*EXERCISE OBJECTIVE*:
Every line in the records below with the string "computer" needs to be copied out.

== Segment start ==

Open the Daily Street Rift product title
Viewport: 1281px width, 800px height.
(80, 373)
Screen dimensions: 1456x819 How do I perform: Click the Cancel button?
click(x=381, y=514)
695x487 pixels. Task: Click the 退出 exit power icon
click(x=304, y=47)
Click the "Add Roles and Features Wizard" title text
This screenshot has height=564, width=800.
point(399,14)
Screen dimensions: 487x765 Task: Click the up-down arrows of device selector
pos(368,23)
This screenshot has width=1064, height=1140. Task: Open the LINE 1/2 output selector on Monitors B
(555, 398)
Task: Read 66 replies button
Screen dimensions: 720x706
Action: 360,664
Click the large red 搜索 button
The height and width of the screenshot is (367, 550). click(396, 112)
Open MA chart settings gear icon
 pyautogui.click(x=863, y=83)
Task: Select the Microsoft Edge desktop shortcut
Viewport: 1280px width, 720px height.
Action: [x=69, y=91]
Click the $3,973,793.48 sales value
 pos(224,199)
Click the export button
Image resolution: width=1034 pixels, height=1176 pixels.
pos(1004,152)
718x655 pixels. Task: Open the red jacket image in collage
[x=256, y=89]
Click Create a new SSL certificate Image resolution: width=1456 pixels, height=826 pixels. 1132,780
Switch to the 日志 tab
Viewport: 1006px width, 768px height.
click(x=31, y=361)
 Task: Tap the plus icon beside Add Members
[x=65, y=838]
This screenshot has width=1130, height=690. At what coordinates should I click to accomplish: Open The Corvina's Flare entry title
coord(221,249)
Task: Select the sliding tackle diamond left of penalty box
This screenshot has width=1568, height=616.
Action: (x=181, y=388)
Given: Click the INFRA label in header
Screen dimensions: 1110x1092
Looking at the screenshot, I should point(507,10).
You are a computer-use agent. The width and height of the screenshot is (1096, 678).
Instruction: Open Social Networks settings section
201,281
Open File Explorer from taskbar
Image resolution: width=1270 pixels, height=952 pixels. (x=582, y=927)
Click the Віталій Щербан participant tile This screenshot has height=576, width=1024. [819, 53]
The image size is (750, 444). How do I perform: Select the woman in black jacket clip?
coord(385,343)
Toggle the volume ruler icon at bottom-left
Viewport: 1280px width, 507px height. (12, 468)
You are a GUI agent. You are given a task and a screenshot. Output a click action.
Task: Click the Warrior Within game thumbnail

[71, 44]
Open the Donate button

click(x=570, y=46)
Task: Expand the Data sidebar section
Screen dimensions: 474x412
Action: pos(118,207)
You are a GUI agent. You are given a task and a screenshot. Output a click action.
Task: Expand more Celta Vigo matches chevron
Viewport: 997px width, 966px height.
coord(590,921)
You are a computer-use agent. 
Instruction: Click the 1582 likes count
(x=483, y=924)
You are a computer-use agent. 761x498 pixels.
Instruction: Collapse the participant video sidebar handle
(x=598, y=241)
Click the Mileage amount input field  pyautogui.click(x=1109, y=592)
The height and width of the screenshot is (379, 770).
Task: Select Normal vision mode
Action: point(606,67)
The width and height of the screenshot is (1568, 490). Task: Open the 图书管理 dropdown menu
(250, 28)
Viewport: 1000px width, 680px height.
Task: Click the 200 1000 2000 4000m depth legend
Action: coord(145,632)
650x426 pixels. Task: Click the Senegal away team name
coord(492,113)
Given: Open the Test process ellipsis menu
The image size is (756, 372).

== Segment end ==

*RESPONSE TO THIS TASK*:
You are a computer-use agent. The width and height of the screenshot is (1096, 678).
You are a computer-use agent. 
You are a computer-use agent. 761x498 pixels.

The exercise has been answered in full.